Another case in 1998 concerned The Australian Magazine's publication of a photograph of a body at the scene of a 'murder-suicide', taken by the police at the scene of her death. It was reproduced in conjunction with an article questioning the official finding that she had committed suicide after murdering a friend. In Adjudication No. 969, the Council noted that the photograph was very 'graphic' and many readers might find it unpleasant to look at. The fact that The Australian Magazine has a general readership makes it desirable to demonstrate a degree of sensitivity in regard to the matters that it publishes. However, in this case the thrust of the article's argument (that the woman in question was also murdered and not a murder-suicide) was seen by the Council as considerably strengthened by the inclusion of the photograph. For this reason the Council considered that the magazine was justified in including it with the article.

Foreign carnage

The 1996 publication on the front page of The Sydney Morning Herald of a large color photograph of a Tel Aviv street following a terrorist bomb attack which left 14 dead was the subject of Adjudication No 852. One complainant wrote that he was shocked and affronted. Another said that the extremely graphic photo crossed the border of decency and taste, clearly showing the mutilated, burnt and bloodied body of one of the victims. While agreeing that the photograph was disturbing, the Council found that such a graphic photograph of a major incident of terrorism was justified by the context in which it was presented and, therefore, did not breach the Council's principles on taste. One wonders what the Council would say were the street in Sydney or Melbourne? Or Kuta Beach?

In Adjudication No. 595 (September 1992), the Press Council dismissed complaints against The Bulletin over a front-cover picture (used as an illustration to an article on 'Revenge') that showed a young Karen guerilla in the act of stabbing to death a captive tied to a tree in the Burmese jungle. The picture was undoubtedly offensive to many people but its publication was not, in the Press Council's view, extremely so, neither was it so repugnant as to bring the freedom of the press into disrepute. The picture was undoubtedly horrifying, but the Council believed it did reflect the violence, murder and mayhem being inflicted on the world from Burma to Bosnia. Hatred and revenge were part of that pattern. The Council was not persuaded that the use of the cover picture and those inside was unjustified as illustrations for an article which ranged from the extremes of revenge to the banal of neighbourly differences. It did not see the choice of pictures as racist.

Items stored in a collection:
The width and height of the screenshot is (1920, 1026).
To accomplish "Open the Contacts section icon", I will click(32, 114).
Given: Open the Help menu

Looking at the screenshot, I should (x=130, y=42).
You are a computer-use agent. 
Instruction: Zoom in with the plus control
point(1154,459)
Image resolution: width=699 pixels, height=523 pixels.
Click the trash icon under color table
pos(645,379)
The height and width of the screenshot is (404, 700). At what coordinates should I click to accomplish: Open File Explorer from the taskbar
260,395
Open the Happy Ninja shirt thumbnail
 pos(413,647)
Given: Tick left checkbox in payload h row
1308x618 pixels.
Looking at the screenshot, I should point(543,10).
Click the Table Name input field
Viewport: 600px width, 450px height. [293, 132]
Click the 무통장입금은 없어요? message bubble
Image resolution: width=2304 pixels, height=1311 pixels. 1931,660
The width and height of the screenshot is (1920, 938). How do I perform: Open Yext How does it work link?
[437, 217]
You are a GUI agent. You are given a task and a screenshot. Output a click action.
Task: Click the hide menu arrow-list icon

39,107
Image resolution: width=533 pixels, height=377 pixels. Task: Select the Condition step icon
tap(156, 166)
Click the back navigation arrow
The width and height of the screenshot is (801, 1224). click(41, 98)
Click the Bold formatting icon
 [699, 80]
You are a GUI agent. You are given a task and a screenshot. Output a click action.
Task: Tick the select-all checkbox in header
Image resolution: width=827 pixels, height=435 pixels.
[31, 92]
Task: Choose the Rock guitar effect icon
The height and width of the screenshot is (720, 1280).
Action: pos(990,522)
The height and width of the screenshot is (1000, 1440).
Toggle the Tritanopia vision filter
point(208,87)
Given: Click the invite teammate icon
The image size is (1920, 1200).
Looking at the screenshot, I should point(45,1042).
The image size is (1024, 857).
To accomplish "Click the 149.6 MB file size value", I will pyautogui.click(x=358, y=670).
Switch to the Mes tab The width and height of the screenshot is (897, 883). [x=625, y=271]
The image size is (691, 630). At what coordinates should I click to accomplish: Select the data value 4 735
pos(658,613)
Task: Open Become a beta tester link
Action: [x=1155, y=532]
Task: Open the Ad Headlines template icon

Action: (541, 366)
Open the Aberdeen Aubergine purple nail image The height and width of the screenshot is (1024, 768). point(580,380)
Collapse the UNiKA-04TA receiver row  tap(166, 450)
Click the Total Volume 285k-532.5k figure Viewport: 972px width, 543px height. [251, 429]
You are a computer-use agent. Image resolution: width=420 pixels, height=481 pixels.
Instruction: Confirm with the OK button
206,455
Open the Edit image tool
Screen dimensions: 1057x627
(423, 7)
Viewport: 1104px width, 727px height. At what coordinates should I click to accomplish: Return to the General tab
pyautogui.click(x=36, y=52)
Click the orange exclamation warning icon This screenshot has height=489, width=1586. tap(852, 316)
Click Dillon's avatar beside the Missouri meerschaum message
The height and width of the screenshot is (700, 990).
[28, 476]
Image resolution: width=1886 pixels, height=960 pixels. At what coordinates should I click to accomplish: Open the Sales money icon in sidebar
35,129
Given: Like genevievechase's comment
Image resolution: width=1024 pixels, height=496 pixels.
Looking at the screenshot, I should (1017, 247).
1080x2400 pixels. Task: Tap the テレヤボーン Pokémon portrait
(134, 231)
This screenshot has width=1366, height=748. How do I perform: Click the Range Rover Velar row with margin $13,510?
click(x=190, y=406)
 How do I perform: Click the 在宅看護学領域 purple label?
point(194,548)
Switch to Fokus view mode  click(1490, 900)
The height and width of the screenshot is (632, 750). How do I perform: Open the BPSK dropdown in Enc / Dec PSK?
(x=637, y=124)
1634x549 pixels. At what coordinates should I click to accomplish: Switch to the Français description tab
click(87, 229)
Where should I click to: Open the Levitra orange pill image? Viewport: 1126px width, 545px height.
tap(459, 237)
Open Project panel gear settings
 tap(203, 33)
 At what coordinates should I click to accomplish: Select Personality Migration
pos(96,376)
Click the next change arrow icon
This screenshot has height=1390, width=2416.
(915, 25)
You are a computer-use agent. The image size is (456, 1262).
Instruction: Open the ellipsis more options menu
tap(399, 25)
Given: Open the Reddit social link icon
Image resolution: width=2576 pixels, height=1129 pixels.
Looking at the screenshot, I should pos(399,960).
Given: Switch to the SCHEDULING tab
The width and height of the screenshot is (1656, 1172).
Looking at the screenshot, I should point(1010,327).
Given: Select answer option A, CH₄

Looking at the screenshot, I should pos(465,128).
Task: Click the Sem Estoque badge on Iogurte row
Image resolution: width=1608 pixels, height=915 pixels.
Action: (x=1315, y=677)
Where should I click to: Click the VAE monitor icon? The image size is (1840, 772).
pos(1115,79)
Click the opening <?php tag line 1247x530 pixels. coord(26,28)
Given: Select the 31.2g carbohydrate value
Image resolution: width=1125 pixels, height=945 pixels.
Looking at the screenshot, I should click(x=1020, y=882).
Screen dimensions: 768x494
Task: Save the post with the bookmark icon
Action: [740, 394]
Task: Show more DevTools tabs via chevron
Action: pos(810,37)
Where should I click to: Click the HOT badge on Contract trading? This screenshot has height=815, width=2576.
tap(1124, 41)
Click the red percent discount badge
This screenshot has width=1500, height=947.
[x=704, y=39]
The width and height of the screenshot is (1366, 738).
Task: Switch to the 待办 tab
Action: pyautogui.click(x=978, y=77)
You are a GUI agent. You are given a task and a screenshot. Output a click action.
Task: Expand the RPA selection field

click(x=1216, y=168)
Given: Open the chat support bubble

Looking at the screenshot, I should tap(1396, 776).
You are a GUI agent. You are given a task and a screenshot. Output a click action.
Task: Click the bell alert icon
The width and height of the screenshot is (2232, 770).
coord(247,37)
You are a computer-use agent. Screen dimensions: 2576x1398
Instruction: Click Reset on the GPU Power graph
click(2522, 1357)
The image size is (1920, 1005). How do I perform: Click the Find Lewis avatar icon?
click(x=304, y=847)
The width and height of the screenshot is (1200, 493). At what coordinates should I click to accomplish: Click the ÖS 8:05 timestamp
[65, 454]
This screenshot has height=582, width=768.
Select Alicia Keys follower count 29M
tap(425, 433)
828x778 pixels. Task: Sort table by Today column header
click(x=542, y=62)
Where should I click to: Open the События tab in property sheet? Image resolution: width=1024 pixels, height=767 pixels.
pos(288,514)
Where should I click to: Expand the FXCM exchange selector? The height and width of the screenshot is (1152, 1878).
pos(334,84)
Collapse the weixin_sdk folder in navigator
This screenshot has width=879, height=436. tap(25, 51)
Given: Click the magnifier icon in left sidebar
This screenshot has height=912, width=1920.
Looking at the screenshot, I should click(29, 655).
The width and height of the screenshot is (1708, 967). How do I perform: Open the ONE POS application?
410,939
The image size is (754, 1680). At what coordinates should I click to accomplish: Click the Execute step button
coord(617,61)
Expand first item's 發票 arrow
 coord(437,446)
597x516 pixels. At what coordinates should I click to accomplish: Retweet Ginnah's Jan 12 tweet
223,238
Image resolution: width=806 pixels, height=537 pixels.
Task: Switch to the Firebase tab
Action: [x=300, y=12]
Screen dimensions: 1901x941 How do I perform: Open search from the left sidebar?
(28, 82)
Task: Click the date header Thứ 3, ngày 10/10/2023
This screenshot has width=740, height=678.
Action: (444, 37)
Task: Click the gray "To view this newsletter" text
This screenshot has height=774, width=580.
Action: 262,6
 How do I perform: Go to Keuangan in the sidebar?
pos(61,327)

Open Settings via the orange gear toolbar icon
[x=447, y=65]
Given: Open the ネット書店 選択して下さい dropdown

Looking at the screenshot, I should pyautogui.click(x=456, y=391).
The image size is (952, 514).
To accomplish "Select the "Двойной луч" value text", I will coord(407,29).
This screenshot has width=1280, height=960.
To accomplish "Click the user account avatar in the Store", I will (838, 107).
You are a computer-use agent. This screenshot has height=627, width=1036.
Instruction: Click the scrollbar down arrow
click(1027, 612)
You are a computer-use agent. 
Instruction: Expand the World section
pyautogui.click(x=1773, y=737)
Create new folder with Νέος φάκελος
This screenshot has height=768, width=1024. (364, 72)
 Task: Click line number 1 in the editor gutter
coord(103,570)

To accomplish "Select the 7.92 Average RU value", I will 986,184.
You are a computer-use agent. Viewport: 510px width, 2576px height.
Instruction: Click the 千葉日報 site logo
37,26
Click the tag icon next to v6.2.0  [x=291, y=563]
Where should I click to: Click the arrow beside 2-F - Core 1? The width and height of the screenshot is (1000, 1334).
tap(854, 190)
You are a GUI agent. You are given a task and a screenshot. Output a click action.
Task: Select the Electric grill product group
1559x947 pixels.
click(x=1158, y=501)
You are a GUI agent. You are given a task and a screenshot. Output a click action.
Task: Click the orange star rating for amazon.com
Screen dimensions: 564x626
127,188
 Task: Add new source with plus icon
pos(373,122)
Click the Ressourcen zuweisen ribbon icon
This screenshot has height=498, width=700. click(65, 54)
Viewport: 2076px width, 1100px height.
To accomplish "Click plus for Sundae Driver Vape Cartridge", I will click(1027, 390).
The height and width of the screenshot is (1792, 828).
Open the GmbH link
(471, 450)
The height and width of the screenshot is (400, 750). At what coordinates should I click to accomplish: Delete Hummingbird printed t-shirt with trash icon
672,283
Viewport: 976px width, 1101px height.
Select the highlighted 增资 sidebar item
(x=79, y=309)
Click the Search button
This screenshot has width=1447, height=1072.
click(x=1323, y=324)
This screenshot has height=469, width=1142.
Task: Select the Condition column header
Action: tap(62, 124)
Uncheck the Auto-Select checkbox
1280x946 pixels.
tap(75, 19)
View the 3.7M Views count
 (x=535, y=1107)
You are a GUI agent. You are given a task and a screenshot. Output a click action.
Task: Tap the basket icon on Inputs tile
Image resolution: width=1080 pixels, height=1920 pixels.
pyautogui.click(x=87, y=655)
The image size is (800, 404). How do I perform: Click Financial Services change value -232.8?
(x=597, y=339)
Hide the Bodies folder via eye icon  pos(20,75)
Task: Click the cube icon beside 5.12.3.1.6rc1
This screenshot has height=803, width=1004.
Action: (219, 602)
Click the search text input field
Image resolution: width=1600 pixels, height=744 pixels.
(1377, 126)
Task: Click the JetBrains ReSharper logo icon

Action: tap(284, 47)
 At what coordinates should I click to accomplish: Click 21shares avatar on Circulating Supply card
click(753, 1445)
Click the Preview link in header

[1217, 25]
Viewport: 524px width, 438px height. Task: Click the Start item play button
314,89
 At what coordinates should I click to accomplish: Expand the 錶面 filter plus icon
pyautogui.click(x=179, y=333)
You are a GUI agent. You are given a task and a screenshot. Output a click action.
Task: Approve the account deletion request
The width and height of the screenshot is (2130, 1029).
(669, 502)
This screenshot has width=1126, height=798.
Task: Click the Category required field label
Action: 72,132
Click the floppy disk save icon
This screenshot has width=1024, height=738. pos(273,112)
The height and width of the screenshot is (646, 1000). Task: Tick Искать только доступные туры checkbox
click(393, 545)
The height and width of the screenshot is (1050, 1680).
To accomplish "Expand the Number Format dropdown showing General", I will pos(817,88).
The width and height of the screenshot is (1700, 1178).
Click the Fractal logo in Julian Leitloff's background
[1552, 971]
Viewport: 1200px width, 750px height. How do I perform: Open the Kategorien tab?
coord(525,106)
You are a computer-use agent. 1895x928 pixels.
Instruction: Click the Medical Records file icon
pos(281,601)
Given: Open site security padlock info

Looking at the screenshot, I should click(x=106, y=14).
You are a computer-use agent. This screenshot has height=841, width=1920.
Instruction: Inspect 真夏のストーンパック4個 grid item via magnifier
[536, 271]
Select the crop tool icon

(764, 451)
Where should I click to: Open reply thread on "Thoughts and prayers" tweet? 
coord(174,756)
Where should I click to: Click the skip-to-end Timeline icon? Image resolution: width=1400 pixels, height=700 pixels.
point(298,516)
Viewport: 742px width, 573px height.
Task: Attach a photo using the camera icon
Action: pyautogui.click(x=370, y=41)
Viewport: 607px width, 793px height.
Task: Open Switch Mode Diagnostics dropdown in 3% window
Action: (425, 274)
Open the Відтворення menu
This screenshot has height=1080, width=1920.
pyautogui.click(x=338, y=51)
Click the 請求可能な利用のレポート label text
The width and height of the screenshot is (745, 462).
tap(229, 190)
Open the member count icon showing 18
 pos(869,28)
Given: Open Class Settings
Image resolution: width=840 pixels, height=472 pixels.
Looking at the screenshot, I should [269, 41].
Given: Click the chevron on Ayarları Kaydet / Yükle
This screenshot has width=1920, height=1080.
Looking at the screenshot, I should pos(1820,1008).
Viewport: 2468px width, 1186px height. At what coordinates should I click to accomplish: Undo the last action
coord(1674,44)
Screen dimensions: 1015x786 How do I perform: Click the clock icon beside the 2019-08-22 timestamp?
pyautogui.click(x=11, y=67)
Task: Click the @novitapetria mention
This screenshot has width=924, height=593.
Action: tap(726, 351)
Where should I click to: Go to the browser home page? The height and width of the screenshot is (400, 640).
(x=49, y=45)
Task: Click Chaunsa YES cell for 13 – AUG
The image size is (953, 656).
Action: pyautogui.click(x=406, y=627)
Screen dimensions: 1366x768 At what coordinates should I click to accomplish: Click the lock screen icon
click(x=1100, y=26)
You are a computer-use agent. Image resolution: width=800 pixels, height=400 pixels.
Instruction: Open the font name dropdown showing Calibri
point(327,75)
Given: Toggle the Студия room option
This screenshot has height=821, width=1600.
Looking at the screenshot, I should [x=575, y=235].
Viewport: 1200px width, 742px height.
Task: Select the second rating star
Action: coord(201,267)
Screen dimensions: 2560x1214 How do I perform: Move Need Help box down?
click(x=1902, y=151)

» To do
**1.** List every Press Council adjudication number cited in the passage on press photographs of violent deaths.
**2.** Continue the passage on press photographs of violent deaths, starting after its final sentence.

» Responses
**1.** No. 969, No. 852, No. 595

**2.**
These rulings on images of 'foreign carnage' do not provide carte blanche for newspapers. The images still need to be of relevance to the readership of the publication. In 1996, in Adjudication No. 859, the Council upheld a complaint against the Border Mail, Albury, after the publication of a picture which showed a man stabbing an alleged thief during a riot in Haiti. The Council saw the photograph as being at the upper end of graphic illustrations of violence and likely to offend many readers. Because the news report was not sufficiently important to warrant the use of such a 'graphic' photograph, its use was gratuitous and breached the bounds of good taste.

Re-enactment

Adjudication No. 1153 in January this year, ruled on another clear breach of the Council's principle on taste. It was such an egregious breach that the Council "unreservedly and unanimously condemned" The Sunday Mail, Adelaide. The material included a series of articles and pictures which described a 1994 murder by drowning of a woman, and a recent attempt by a group of South Australian academics, senior lawyers and scientists to re-create and film it. In the Council's view, publication of the material was a serious lapse of editorial judgment and should never have occurred in the first place. In its judgment, the Press Council urged Australian newspapers to reject the kind of gratuitous portrayal of violence, compounded by failure to consider the sensitivities of relatives, that generated these complaints.

Motor vehicles

Murders and foreign carnage give rise to some front-page color photos but so too do more domestic tragedies, including car accidents and drownings. These events are more likely to be reported smaller community newspapers and give rise to additional concerns in reporting.

The Collie Mail is a community newspaper in Western Australia which featured a photograph of a wrecked motor vehicle and subsequent stories about an accident in which a 21-year-old died. His parents complained about the publication of the photo. In Adjudication No. 1094 (August 2000) the Council said that it was conscious of the considerable grief experienced by the family and friends of the dead man. However, it noted that, in covering the tragic event the newspaper balanced its responsibility to respect the privacy and sensibilities of individuals with its duty to present news to its community in an honest and fair way. On balance, the Council dismissed the complaint because it did not believe that the paper breached either of the principles which relate to respect for privacy and lapse in taste.

It reached a different conclusion in Adjudication No 926 (May 1997) by a 9 to 8 majority. This time the paper was The South Gippsland Sentinel Times in Victoria which published a front page photograph of a road accident. The photograph showed a body in the passenger seat of a car, under a blood-stained white sheet, with a leg protruding from under the covering. The caption itself did not name the victim. It reported: "A man died in the two-car collision, while four others were seriously injured." However, a story on page two identified him.

The Council said:

Pictures of dead bodies always present the media, and indeed the Press Council, with difficult decisions. In recent times, the images of corpses from war zones, terrorist bombings, and famine areas have become all too familiar to newspaper readers and television viewers. ...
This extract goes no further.